Yale University
Department of Statistics
Seminar

Deterministic simulation models are used in many areas, including demographic population projections, the investigation of social scientific theories, the making of environmental and other policy decisions, atmospheric science, engineering, and pharmaceutical research.  They tend to be complex, and to require the specification of many inputs. This is often done in an ad-hoc manner, and little attention has been given to taking proper account of uncertainty and evidence about the inputs and outputs to the model. Statisticians have only fairly recently started to be involved in the analysis of such models, although their skills have the potential to contribute a great deal.
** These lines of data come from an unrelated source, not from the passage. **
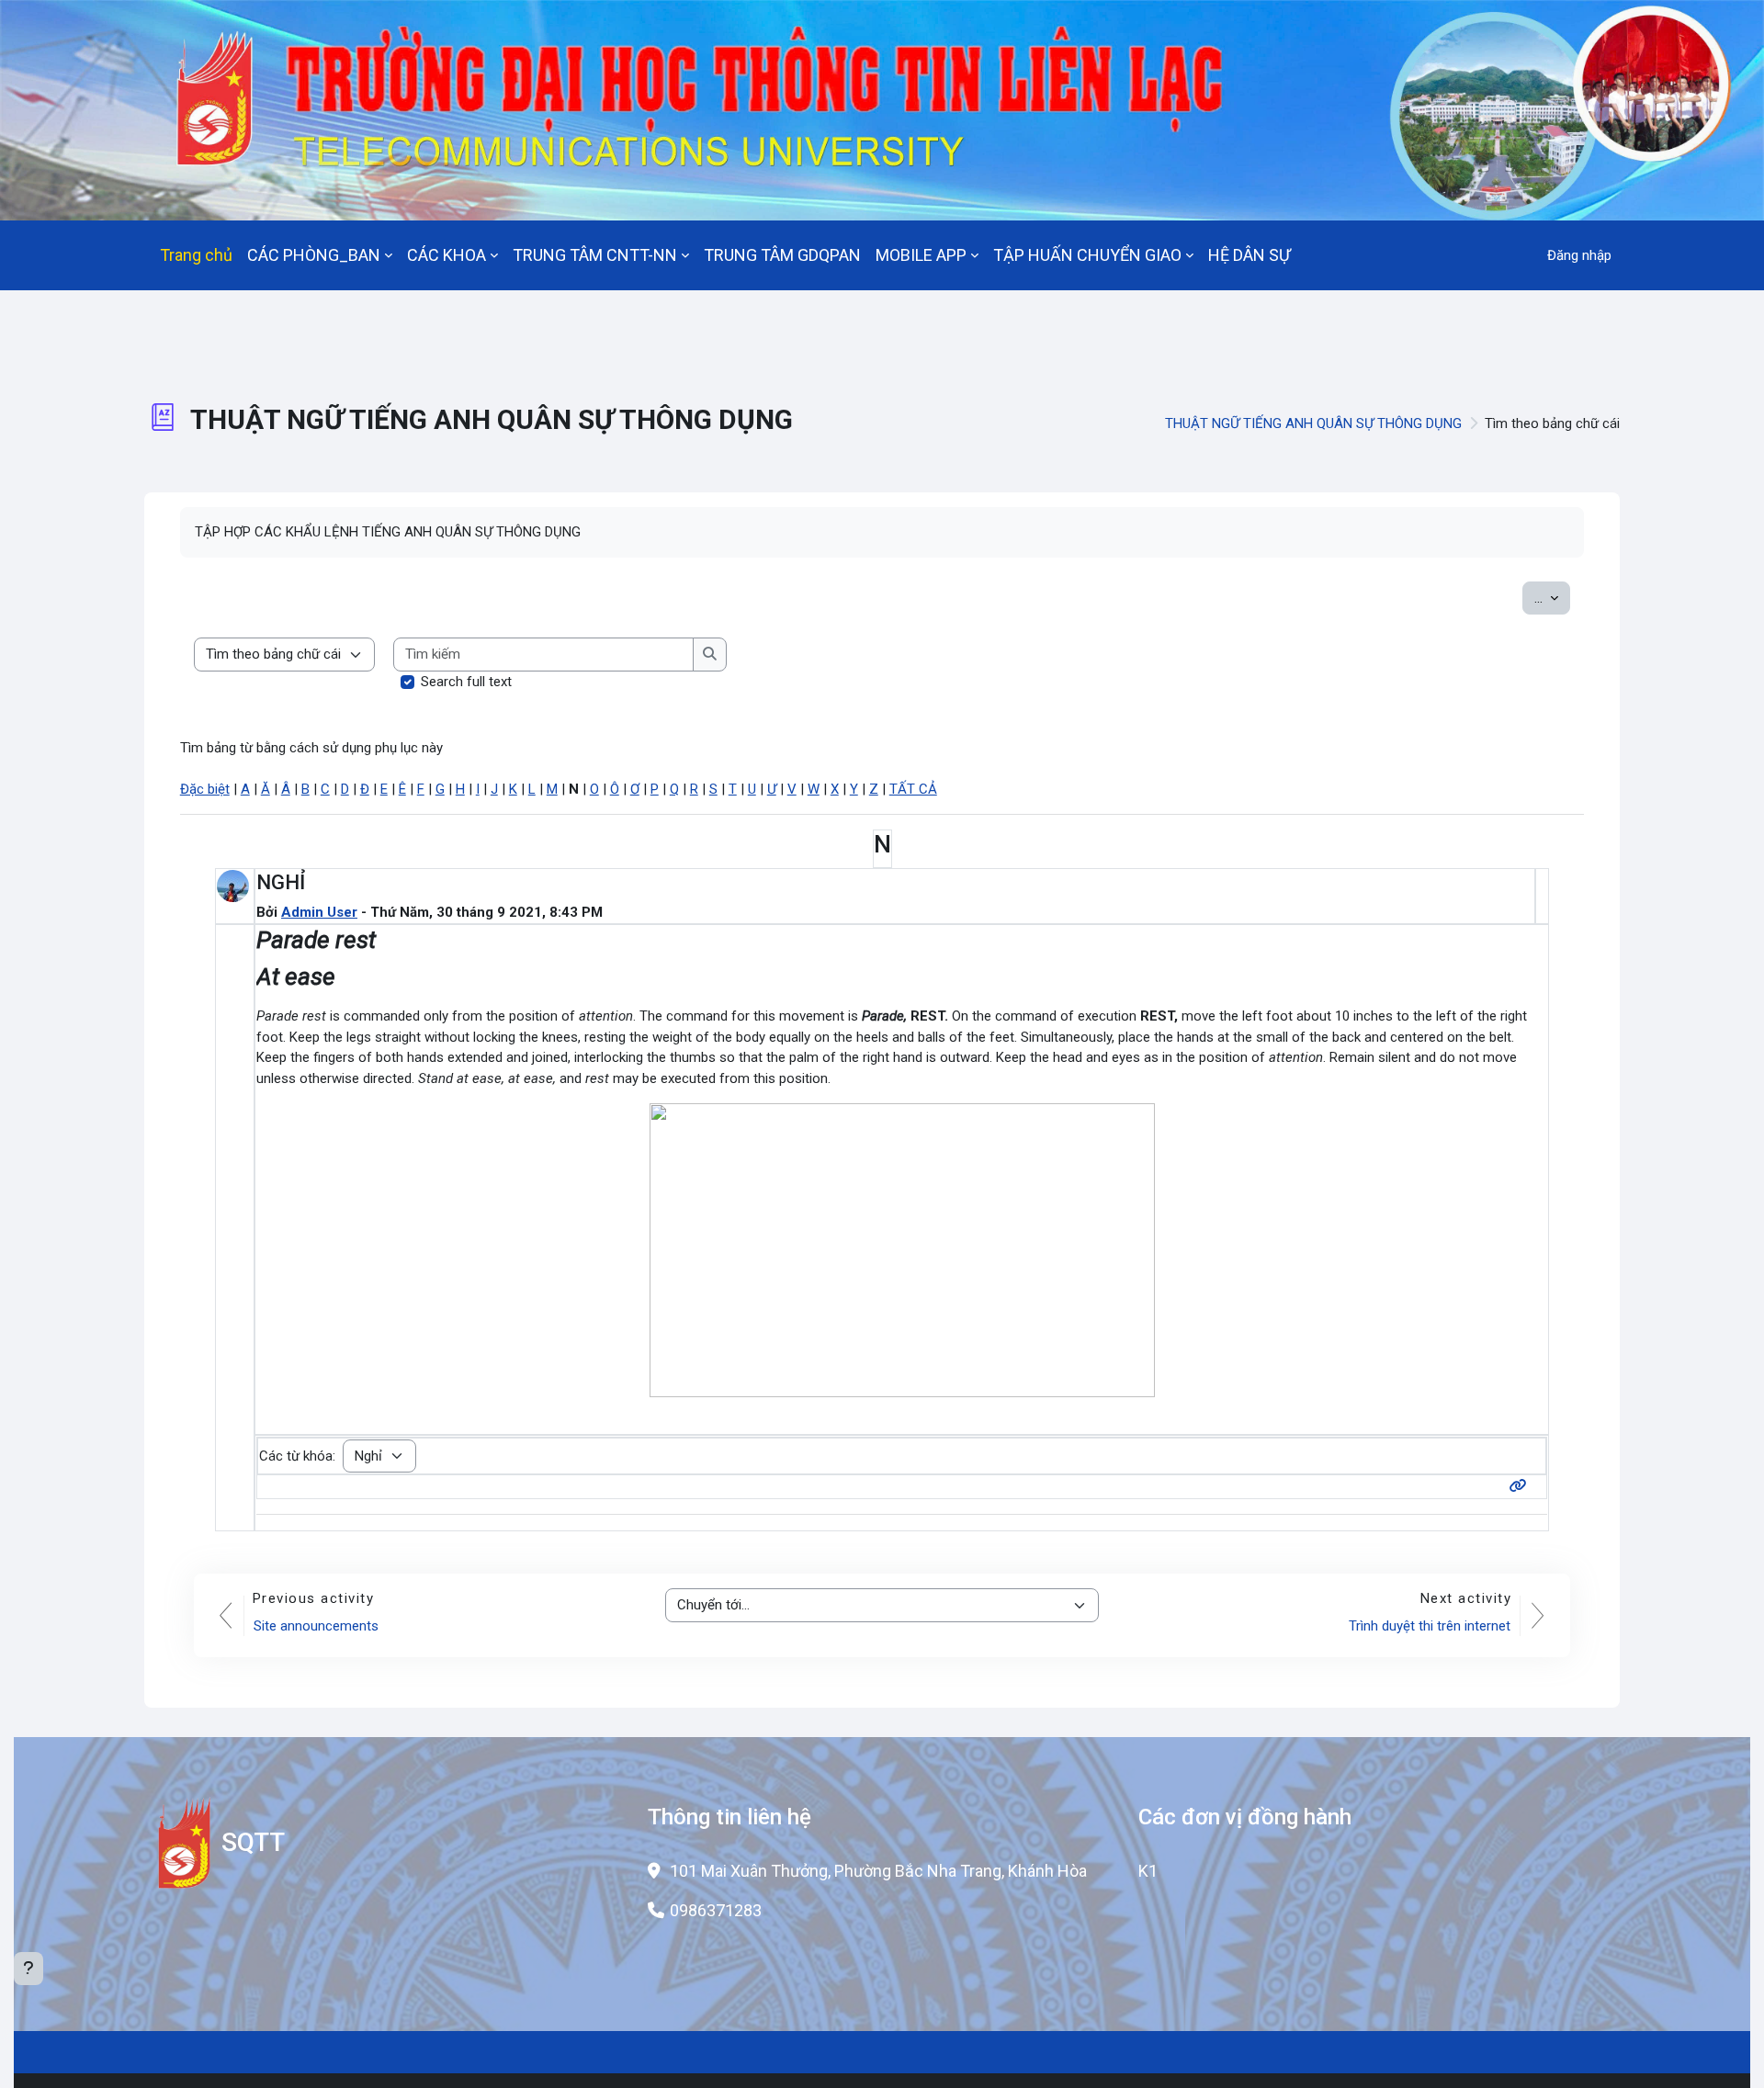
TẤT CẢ (913, 789)
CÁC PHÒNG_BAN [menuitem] (313, 255)
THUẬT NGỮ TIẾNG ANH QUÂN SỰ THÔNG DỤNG (1313, 423)
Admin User (319, 912)
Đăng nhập (1579, 255)
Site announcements (316, 1626)
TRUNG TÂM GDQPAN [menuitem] (782, 255)
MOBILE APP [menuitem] (921, 255)
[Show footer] (28, 1968)
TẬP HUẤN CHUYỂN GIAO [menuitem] (1087, 255)
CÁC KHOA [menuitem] (446, 255)
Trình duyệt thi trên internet (1429, 1626)
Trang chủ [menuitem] (196, 255)
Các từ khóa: (297, 1456)
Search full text (466, 681)
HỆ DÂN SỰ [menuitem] (1249, 255)
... (1552, 597)
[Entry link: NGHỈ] (1522, 1486)
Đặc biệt (205, 789)
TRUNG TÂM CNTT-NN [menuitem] (595, 255)
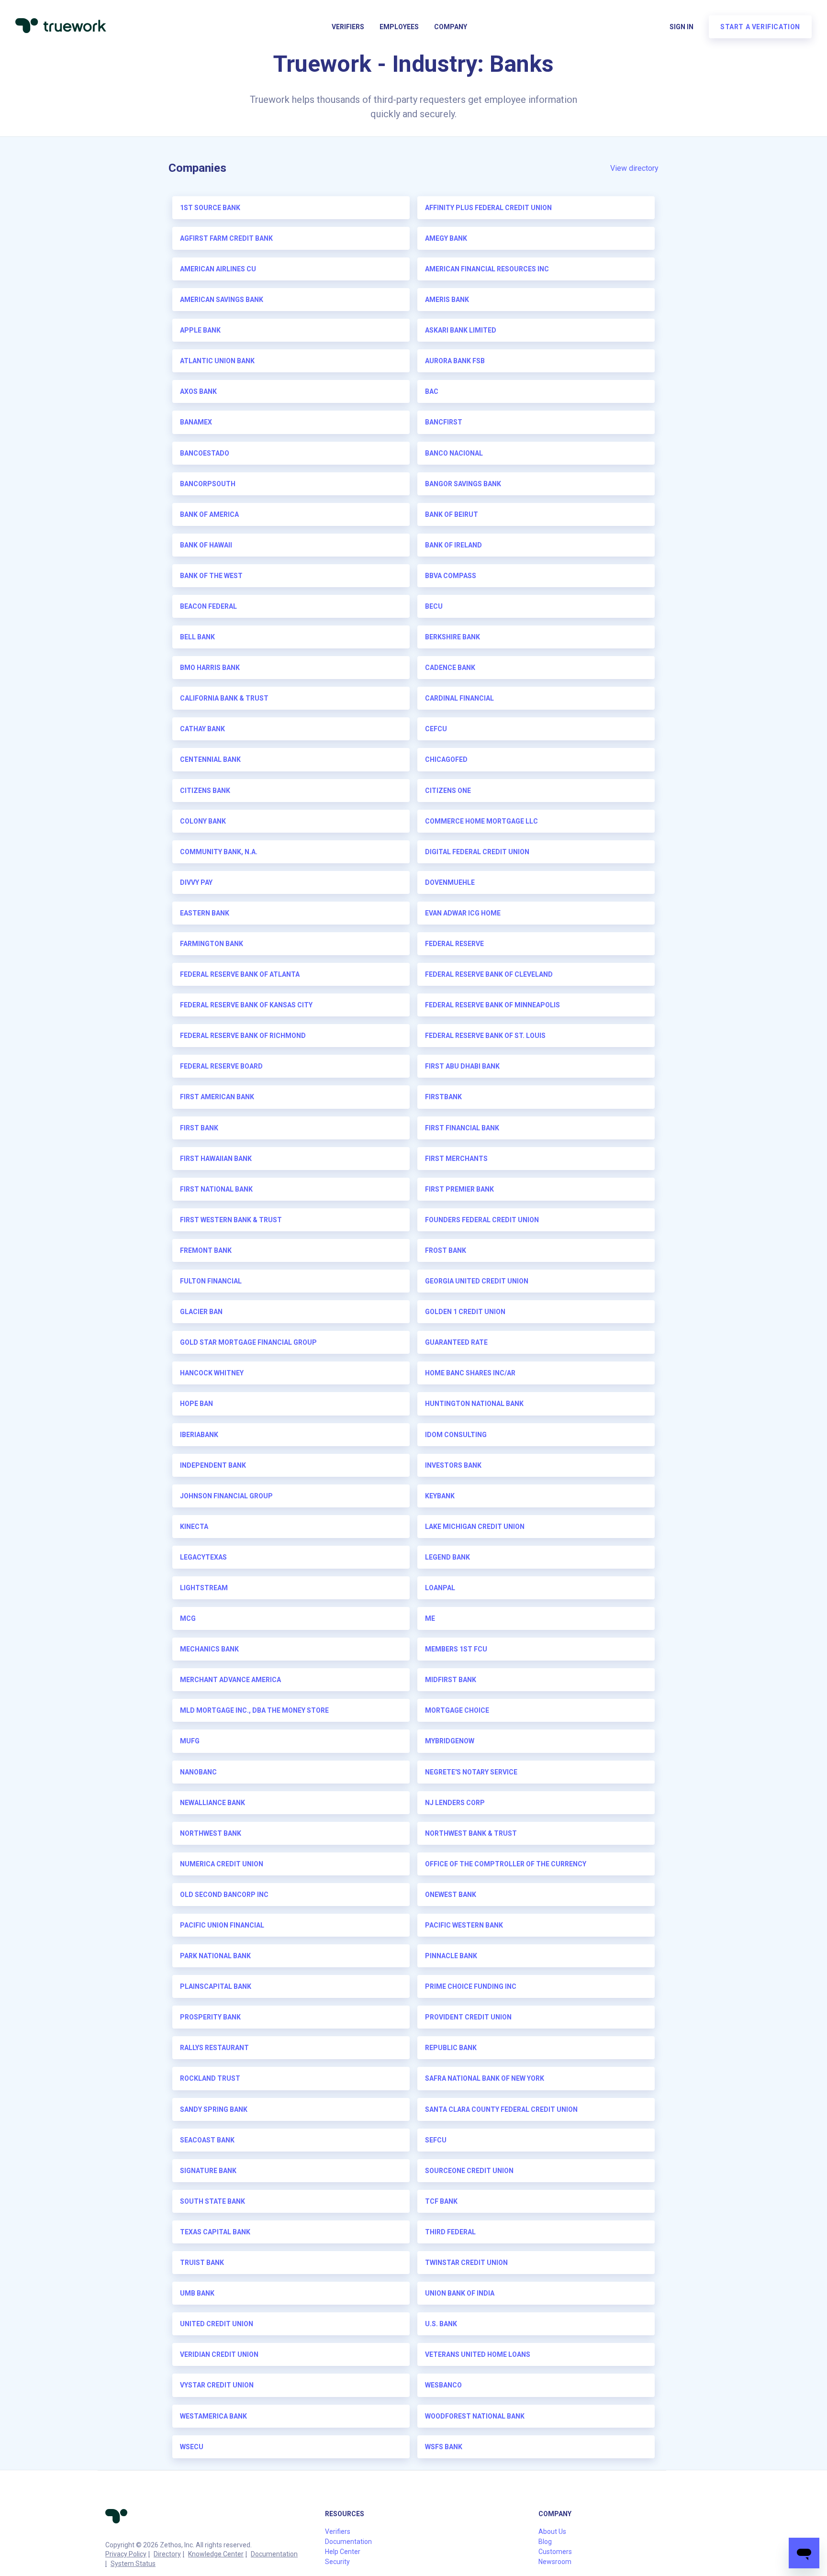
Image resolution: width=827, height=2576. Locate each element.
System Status (133, 2563)
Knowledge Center (216, 2554)
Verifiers (348, 27)
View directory (634, 168)
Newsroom (554, 2561)
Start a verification (760, 27)
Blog (545, 2541)
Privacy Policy (125, 2554)
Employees (399, 27)
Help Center (342, 2551)
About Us (552, 2531)
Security (337, 2561)
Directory (167, 2554)
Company (450, 27)
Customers (555, 2551)
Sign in (681, 27)
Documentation (274, 2554)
I got involved in this problem through my work for the International Whaling Comission on determining if bowhead whales could safely be subjected to aboriginal subsistence hunting by the Inuit people of Alaska, and on setting the quota. This has traditionally been done using deterministic population dynamics models, similar to those that are used by demographers for population projections. Our first effort to take proper account of the uncertainties involved was the Bayesian synthesis method of Raftery, Givens and Zeh (1995, JASA).  However, this suffers from the Borel paradox, according to which the results may not be invariant to reparameterizations of the model. I will describe the Bayesian melding method, which overcomes this difficulty by bringing together ideas from modeling, measure theory and the pooling of expert opinions. It provides a formal framework for estimating and taking account of
uncertainties and evidence about model inputs and outputs, model comparison, model validation, and accounting for model uncertainty via Bayesian model averaging.

I will also briefly describe a new project that is just starting on assessing and visualizing uncertainty in mesoscale numerical weather prediction. This is a very high-dimensional problem and poses significant research challenges to the Bayesian melding approach. It is an interdisciplinary project involving atmospheric scientists and psychologists, as well as statisticians.